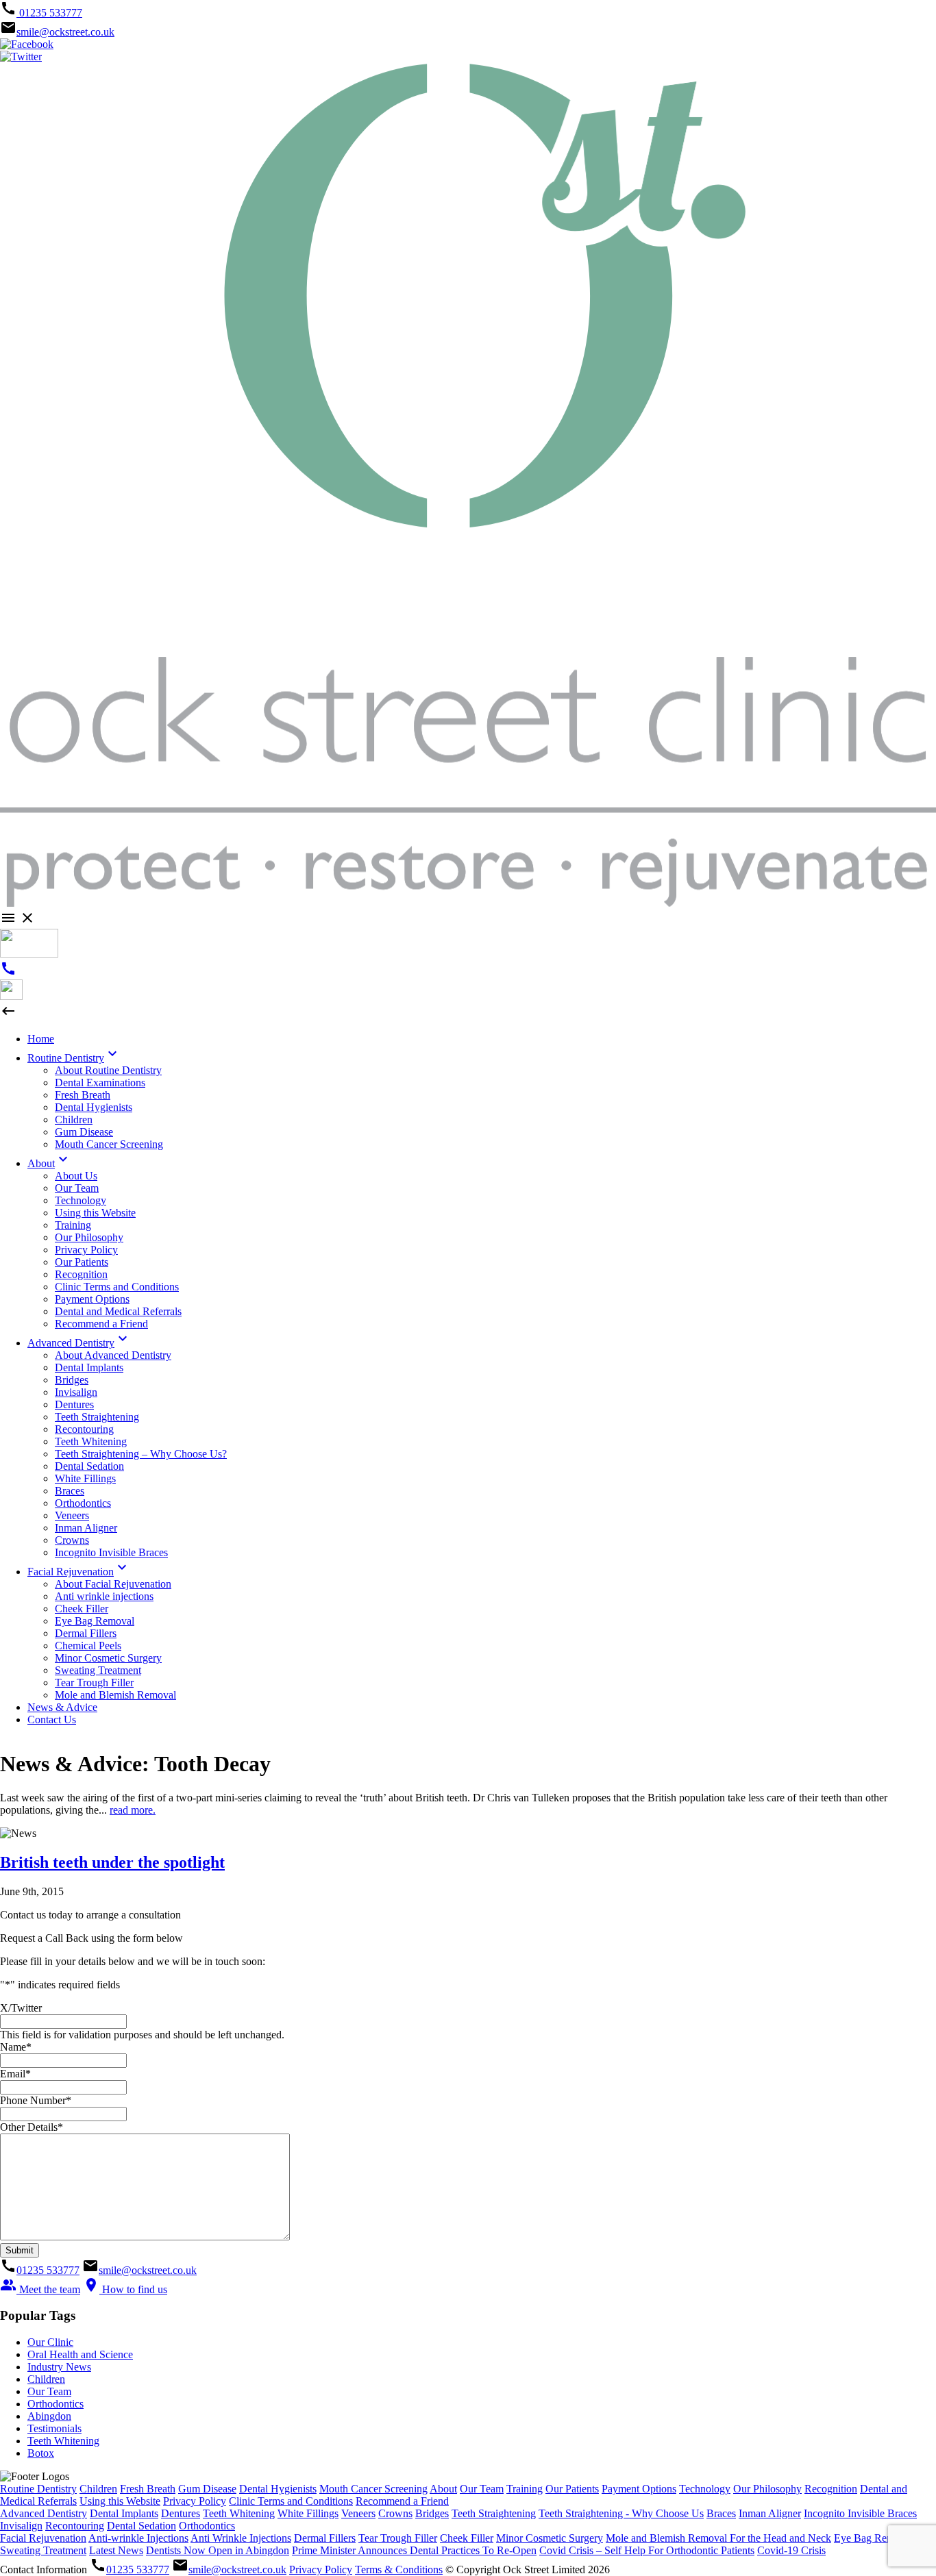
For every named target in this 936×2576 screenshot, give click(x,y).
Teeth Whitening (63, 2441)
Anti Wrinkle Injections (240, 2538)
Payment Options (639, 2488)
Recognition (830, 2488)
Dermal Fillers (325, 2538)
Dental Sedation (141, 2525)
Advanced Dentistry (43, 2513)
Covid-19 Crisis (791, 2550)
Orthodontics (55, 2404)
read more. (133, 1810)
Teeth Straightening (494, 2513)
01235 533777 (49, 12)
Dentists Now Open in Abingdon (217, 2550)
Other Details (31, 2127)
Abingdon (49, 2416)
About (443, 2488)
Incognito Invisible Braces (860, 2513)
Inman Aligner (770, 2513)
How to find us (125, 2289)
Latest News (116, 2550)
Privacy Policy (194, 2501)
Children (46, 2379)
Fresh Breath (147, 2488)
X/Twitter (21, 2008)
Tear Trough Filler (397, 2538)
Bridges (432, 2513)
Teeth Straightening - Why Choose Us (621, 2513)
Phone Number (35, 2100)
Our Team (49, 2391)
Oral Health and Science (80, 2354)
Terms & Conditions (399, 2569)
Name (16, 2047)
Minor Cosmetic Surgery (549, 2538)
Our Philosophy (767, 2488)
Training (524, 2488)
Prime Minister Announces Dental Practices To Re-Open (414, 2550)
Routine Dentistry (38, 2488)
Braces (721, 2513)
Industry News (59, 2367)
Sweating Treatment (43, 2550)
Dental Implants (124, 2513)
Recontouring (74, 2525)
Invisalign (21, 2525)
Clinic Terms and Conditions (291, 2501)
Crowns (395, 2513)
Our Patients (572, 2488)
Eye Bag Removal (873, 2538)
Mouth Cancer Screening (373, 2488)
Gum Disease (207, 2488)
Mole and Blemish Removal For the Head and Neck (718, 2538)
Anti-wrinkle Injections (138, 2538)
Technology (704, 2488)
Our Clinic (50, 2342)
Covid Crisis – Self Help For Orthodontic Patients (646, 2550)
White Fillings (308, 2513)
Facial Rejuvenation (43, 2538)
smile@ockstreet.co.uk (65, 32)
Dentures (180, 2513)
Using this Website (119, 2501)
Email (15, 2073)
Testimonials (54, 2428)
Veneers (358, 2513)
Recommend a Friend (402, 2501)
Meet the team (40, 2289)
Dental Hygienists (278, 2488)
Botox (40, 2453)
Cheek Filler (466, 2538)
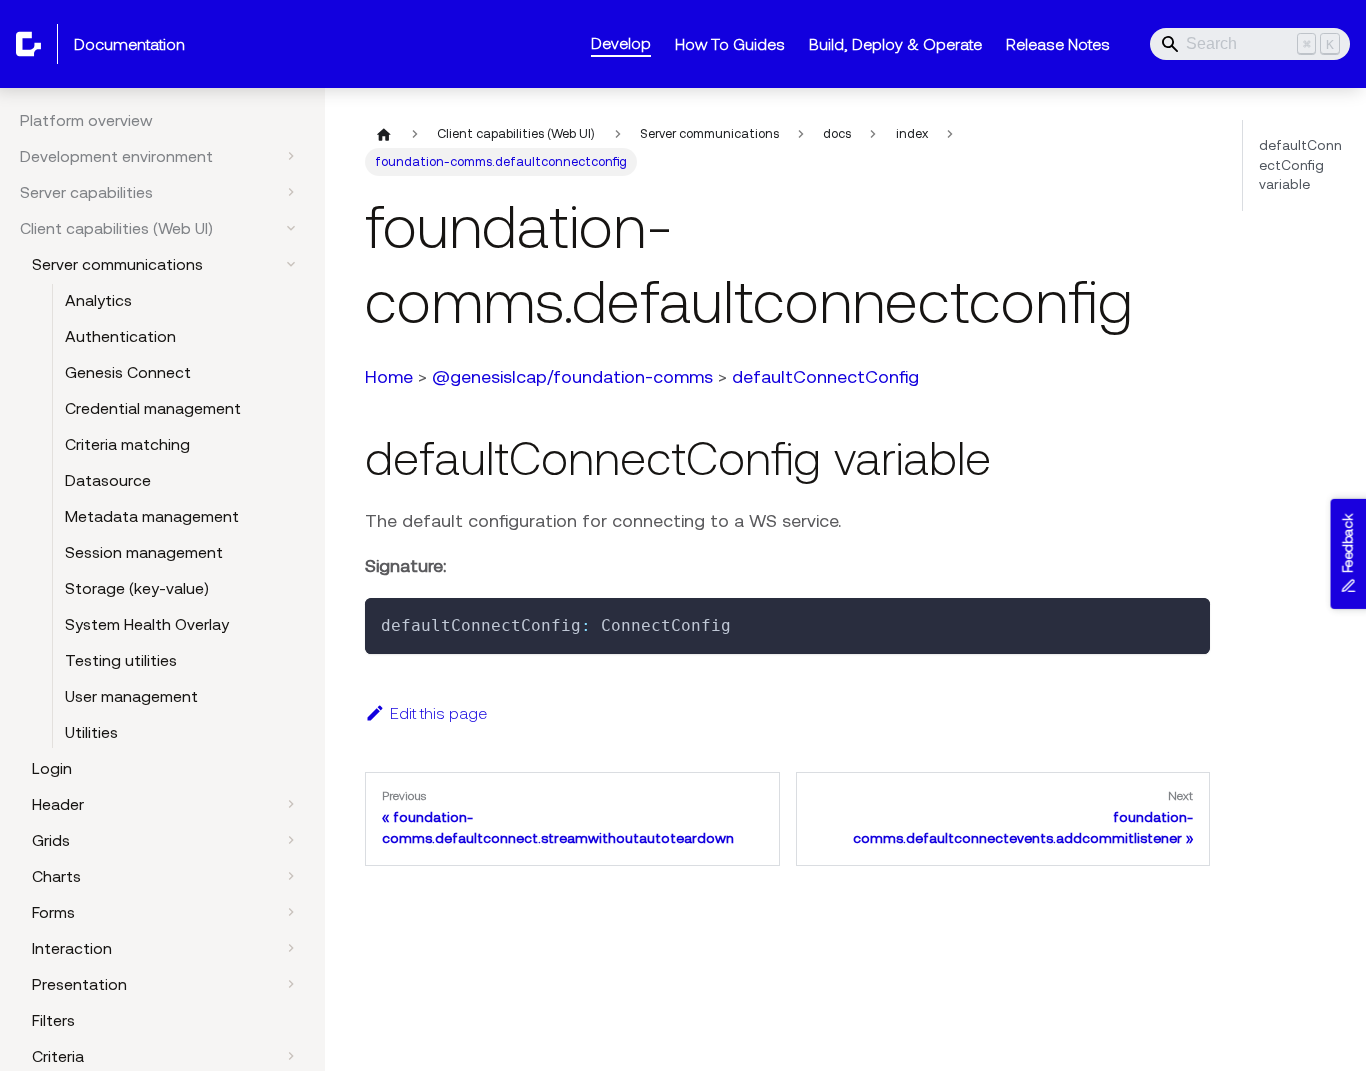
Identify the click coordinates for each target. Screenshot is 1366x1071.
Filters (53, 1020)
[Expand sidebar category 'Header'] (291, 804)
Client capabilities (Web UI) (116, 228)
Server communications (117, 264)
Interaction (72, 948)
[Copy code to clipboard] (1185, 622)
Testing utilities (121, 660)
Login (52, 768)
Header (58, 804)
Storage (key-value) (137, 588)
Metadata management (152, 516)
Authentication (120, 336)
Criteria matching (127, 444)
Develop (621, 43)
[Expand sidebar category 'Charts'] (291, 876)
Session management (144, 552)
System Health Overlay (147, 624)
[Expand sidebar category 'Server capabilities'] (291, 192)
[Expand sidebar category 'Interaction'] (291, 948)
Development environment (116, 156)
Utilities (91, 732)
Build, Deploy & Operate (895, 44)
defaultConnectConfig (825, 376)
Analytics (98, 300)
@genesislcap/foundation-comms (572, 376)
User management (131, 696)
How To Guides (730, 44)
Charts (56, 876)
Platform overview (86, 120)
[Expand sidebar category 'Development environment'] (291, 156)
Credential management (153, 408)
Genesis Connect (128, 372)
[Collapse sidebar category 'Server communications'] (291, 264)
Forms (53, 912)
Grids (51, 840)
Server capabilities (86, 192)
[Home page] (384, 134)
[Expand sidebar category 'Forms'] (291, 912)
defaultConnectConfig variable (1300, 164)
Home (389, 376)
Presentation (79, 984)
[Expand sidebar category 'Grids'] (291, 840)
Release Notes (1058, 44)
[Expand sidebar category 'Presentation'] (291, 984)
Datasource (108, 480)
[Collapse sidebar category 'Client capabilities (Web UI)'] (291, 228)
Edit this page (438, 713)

───

### WHAT IS REQUIRED
Using the listing above, copy exactly the line that contains "Criteria matching (127, 444)", the line that contains "Server capabilities (86, 192)", and each line that falls between them.

### ANSWER SPACE
Criteria matching (127, 444)
Develop (621, 43)
[Expand sidebar category 'Charts'] (291, 876)
Session management (144, 552)
System Health Overlay (147, 624)
[Expand sidebar category 'Server capabilities'] (291, 192)
[Expand sidebar category 'Interaction'] (291, 948)
Development environment (116, 156)
Utilities (91, 732)
Build, Deploy & Operate (895, 44)
defaultConnectConfig (825, 376)
Analytics (98, 300)
@genesislcap/foundation-comms (572, 376)
User management (131, 696)
How To Guides (730, 44)
Charts (56, 876)
Platform overview (86, 120)
[Expand sidebar category 'Development environment'] (291, 156)
Credential management (153, 408)
Genesis Connect (128, 372)
[Collapse sidebar category 'Server communications'] (291, 264)
Forms (53, 912)
Grids (51, 840)
Server capabilities (86, 192)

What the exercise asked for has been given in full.